Es gibt einen Konflikt im Lande. Einen Konflikt um Kohleverstromung. Es ist ein vielschichtiger Konflikt, siehe hierzu „LEP – Welche Kraftwerke brauchen wir?“ (22.06.2010)- Der Konflikt ist für die Metropole Ruhr ein ganz konkreter, keiner der nur in Düsseldorf zwischen den Koalitionären SPD und Grünen sowie den Oppostionsparteien im Landtag geführt wird. Politisch spannend ist er, da die Koalition der Minderheitsregierung hier Einigkeit herstellen muss.

Konkret ist der Konflikt nicht nur allein aufgrund des Standortes in Datteln. Durch die Übertragung der Regionalplanung für die Metropole Ruhr durch die vorherige schwarz-gelbe Landesregierung wird über Planungsrecht und somit Baurecht auch durch den Regionalrat in Essen, die Verbandsversammlung des Regionalverbands Ruhr (RVR), entschieden. Bis September 2009 war noch der Regionalrat in Münster zuständig. Auch beim RVR bilden SPD und Grüne eine Koaltion. Der zuständige Bereichsleiter der RVR-Verwaltung ist mit Dr. Thomas Rommelspacher ein Grüner. (Der voraussichtlich durch einen anderen Grünen, den derzeitigen Fraktionsvorsitzenden der Grünen Martin Tönnes ersetzt werden soll.)

Nicht nur politische Entscheidungen verorten den Konflikt in der Region. Wenig wahrgenommen wird die Rolle von Datteln 4 für die Energieversorgung. Datteln 4 soll insbesondere die ICEs der Deutschen Bahn mit Strom versorgen. Das im Vergleich zu alten Anlagen deutlich effizientere Kraftwerk soll im Wege der Kraft-Wärme-Koppelung (KWK) auch das nördliche Ruhrgebiet mit Fernwärme versorgen, so u.a. die Städte Herne, Bochum, Marl, Recklinghausen und Herten.
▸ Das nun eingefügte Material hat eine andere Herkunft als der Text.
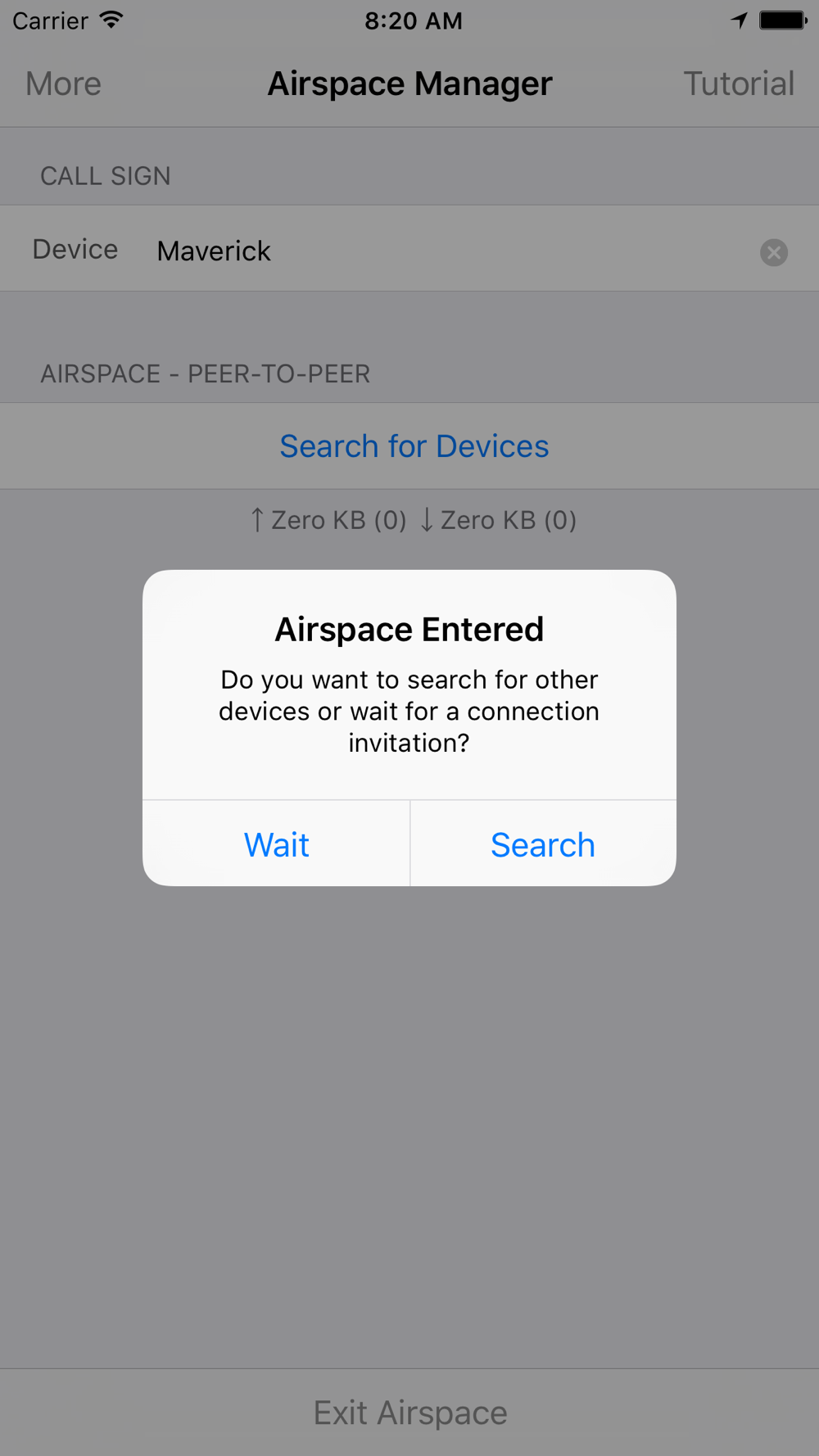Tap the download arrow data indicator
Image resolution: width=819 pixels, height=1456 pixels.
(x=426, y=520)
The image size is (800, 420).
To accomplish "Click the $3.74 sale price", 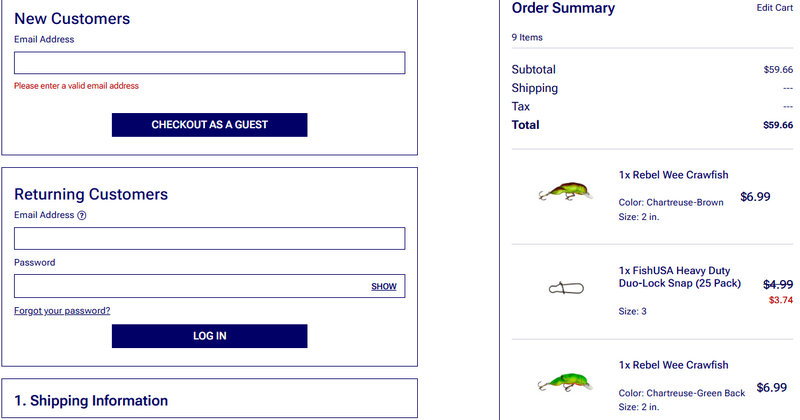I will [x=780, y=300].
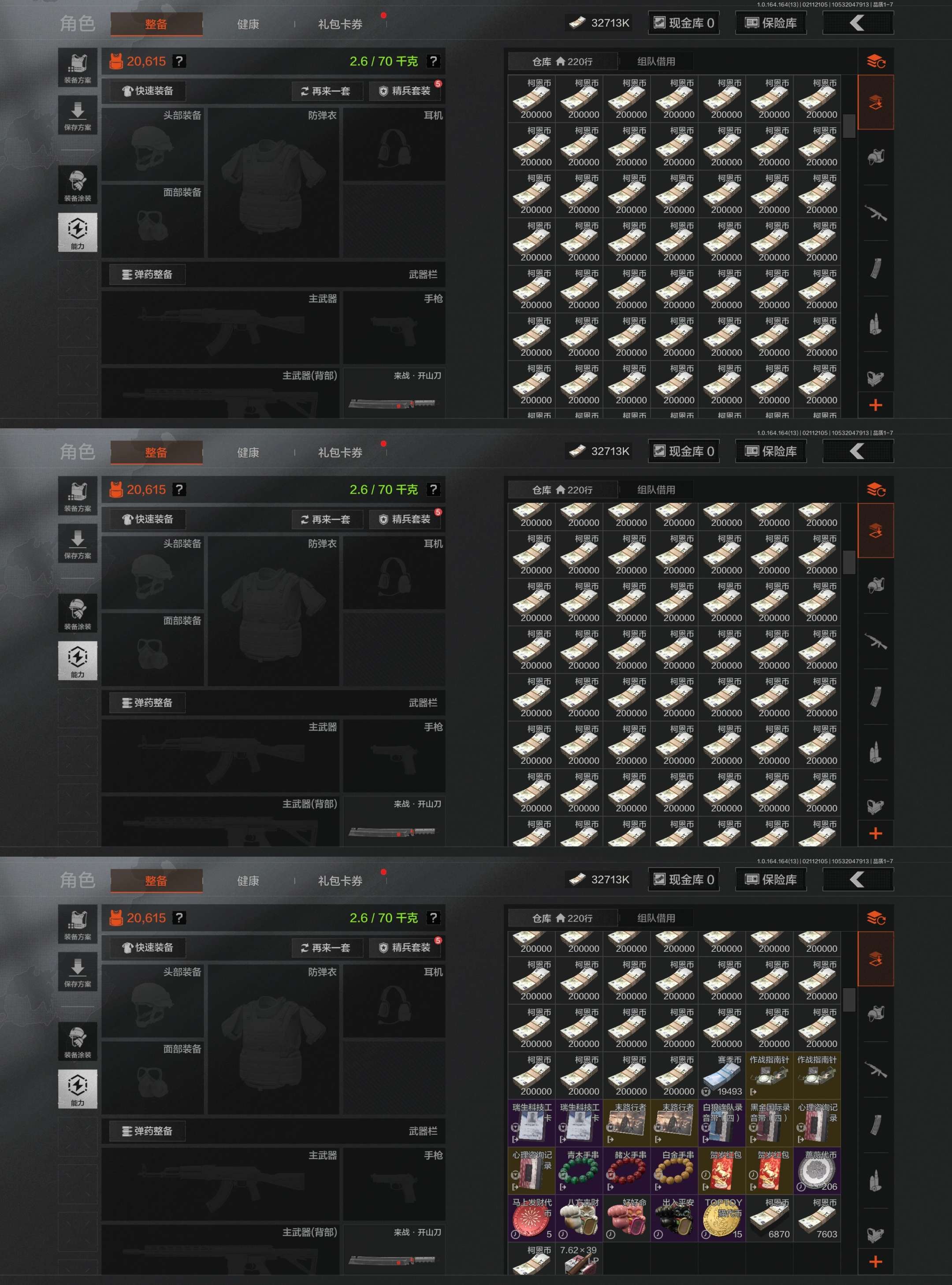Switch to 健康 tab in topmost screen
Viewport: 952px width, 1285px height.
248,24
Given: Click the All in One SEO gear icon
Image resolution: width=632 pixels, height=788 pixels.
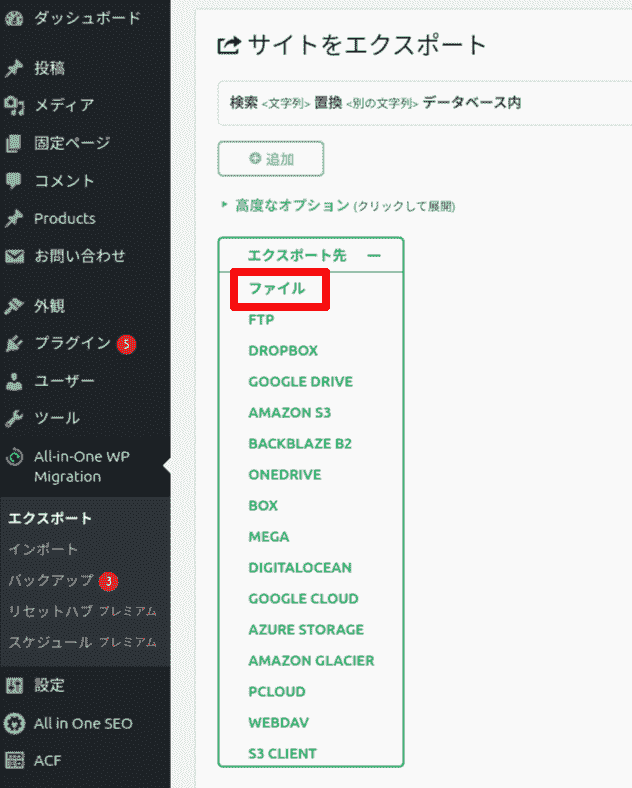Looking at the screenshot, I should (14, 724).
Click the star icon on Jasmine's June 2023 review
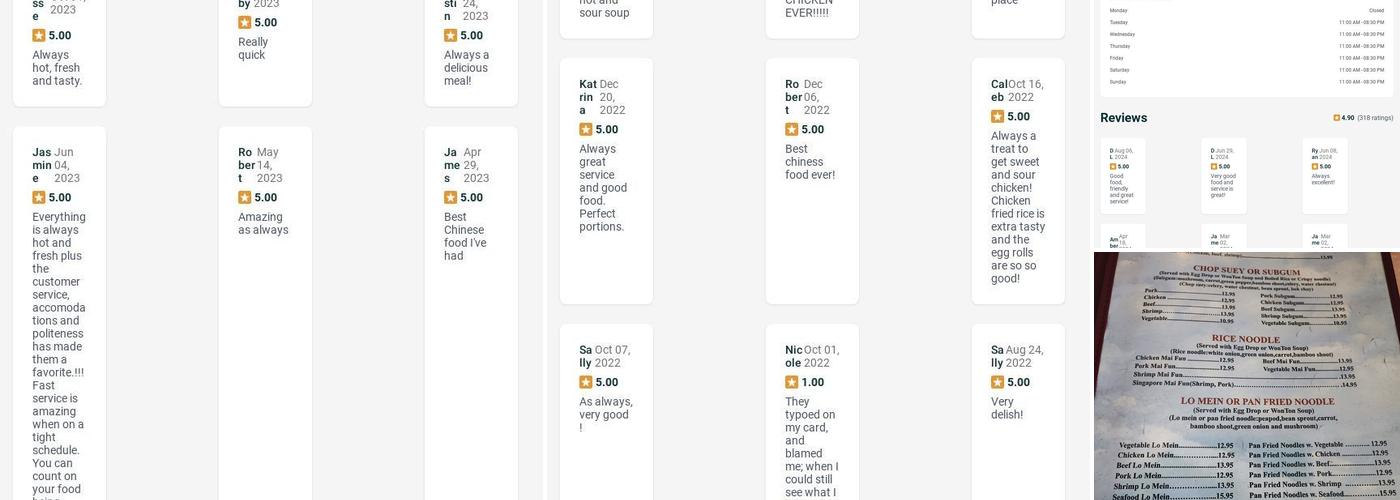1400x500 pixels. click(x=39, y=198)
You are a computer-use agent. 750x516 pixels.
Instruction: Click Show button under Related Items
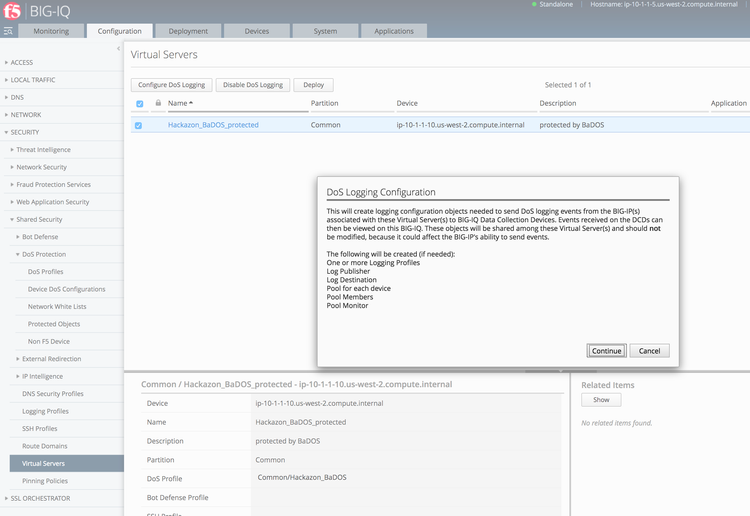point(601,400)
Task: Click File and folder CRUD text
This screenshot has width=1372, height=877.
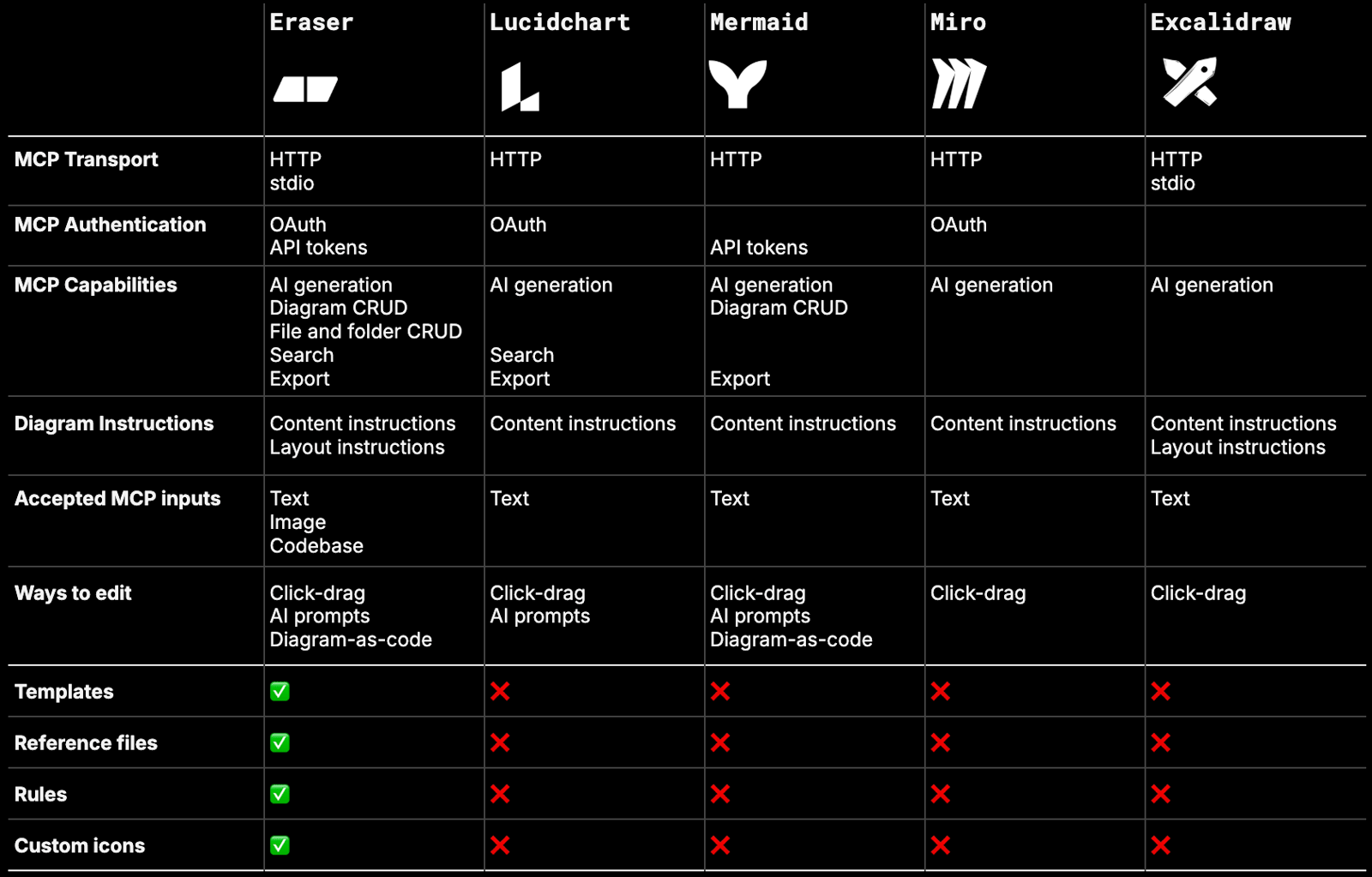Action: click(365, 331)
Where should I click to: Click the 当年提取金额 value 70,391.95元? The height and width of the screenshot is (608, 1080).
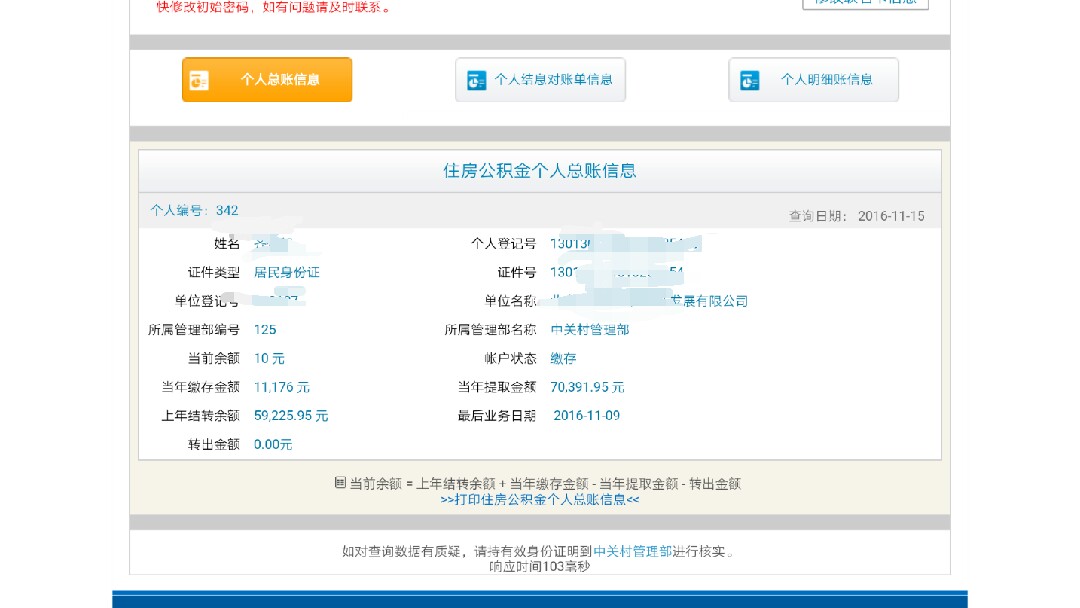click(588, 387)
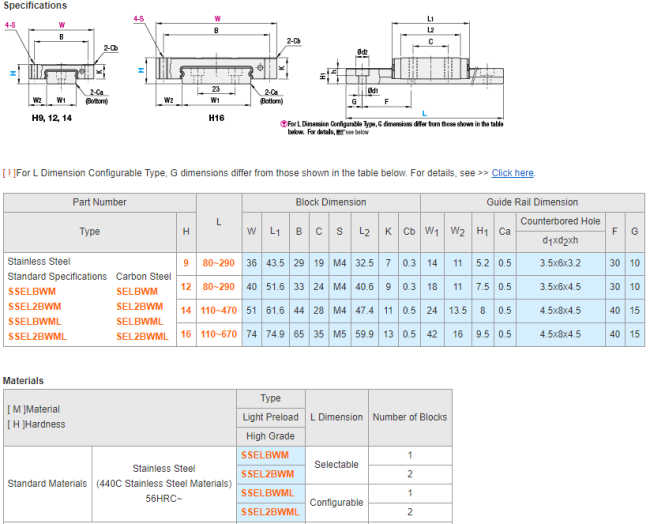
Task: Choose carbon steel SELBWM part type
Action: pos(140,291)
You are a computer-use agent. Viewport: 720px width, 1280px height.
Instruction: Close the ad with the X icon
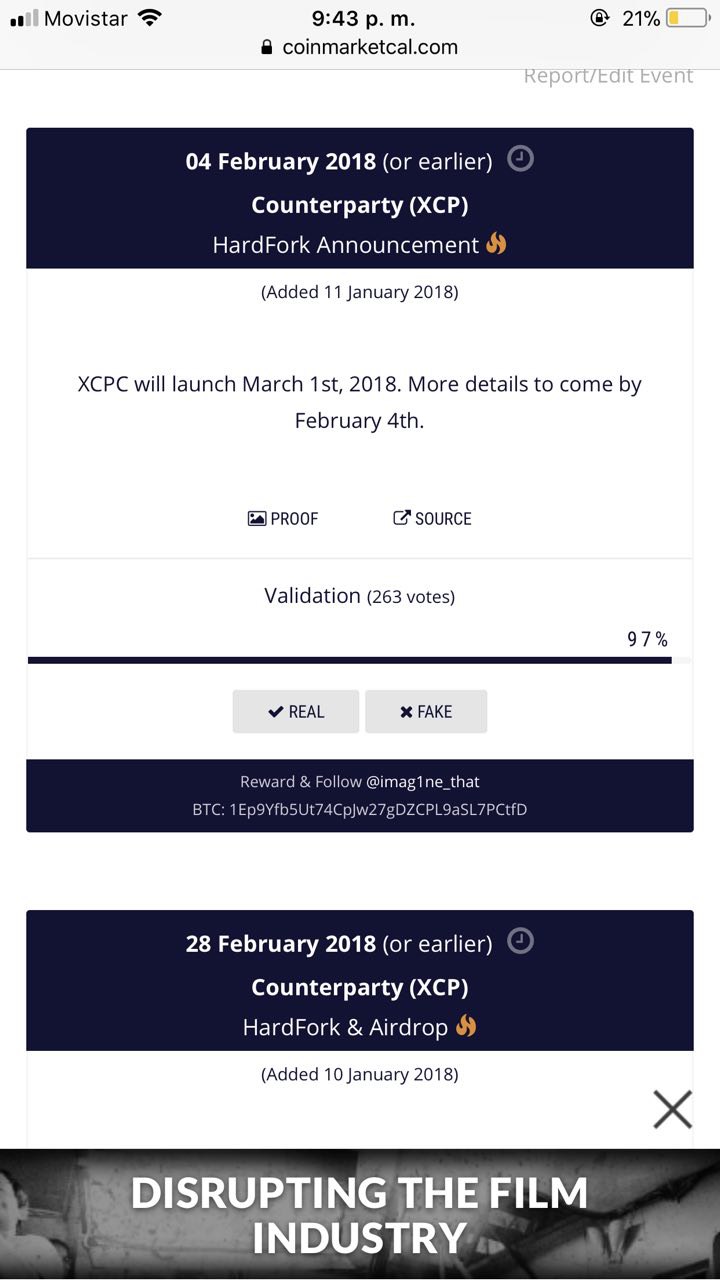[x=672, y=1109]
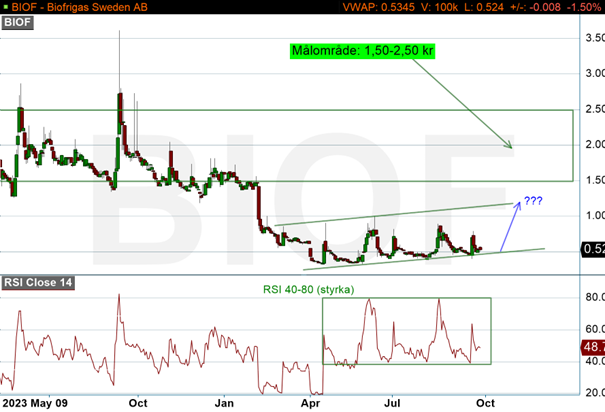Image resolution: width=605 pixels, height=412 pixels.
Task: Click the red RSI value tag 48.7
Action: (x=592, y=350)
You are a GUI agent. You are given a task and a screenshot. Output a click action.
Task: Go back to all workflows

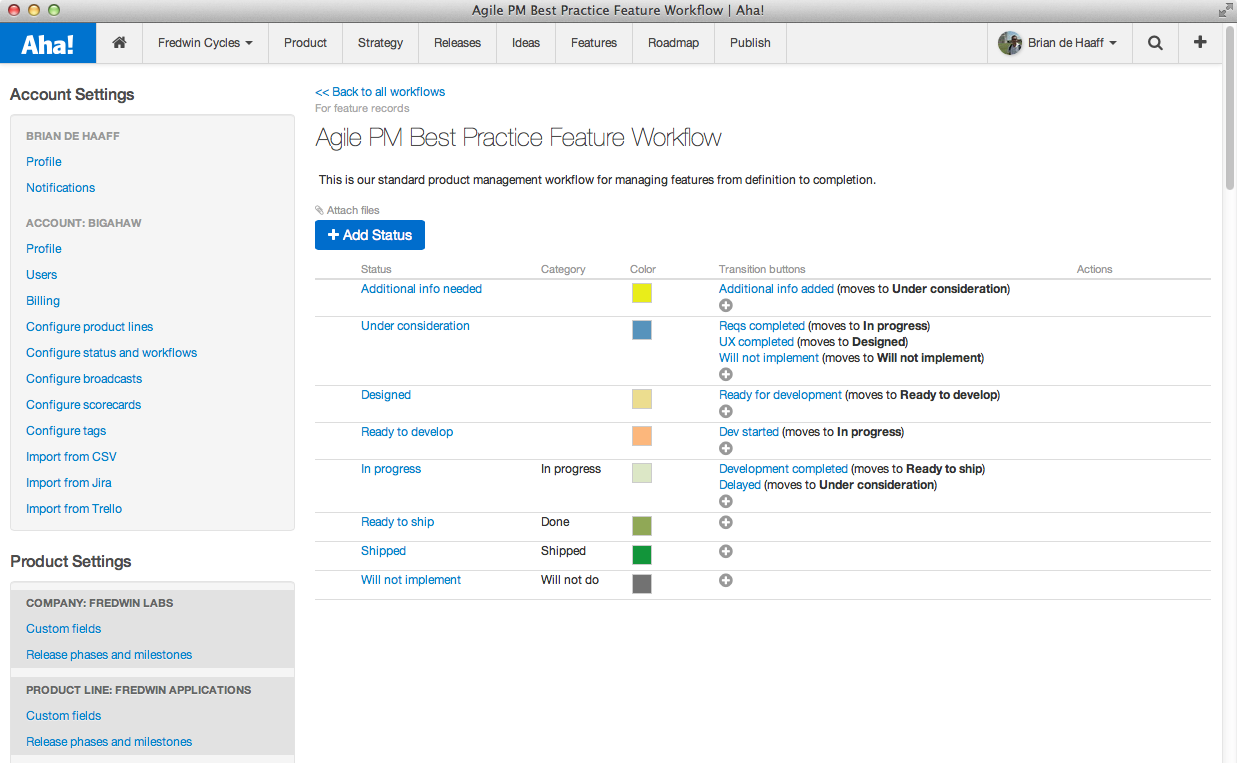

Die nachstehende Karte stammt von Eon.

Die Stadt Herne ist besonders betroffen. Datteln 4 soll das alte Kraftwerk am Shamrock ersetzen. Nicht zu vergessen sind erhebliche wirtschaftliche und beschäftigungspolitische Effekt während Bau und Betrieb der Anlage, für die bereits mehr als eine Milliarde Euro investiert wurde. Für die Region wäre ein Stop des Projektes fatal.

Die Grünen, u.a. Umweltminister Remmel, fordern einen totalen Stopp des Projektes – ohne Rücksicht auf volkswirtschaftliche Effekte und ohne hinreichenden Ersatz für die Strommmengen. Es wird auch in Kauf genommen, dass ältere, weniger effiziente und saubere Kraftwerke am Netz bleiben müssen. Ursächlich ist, dass Datteln 4 zum Symbol für die Politik der Grünen geworden ist. Die Fertigstellung der Anlage käme einem Gesichtsverlust gleich. Dadurch wird der Konflikt irrational und schwer lösbar. Dies schadet dem Land und der Region.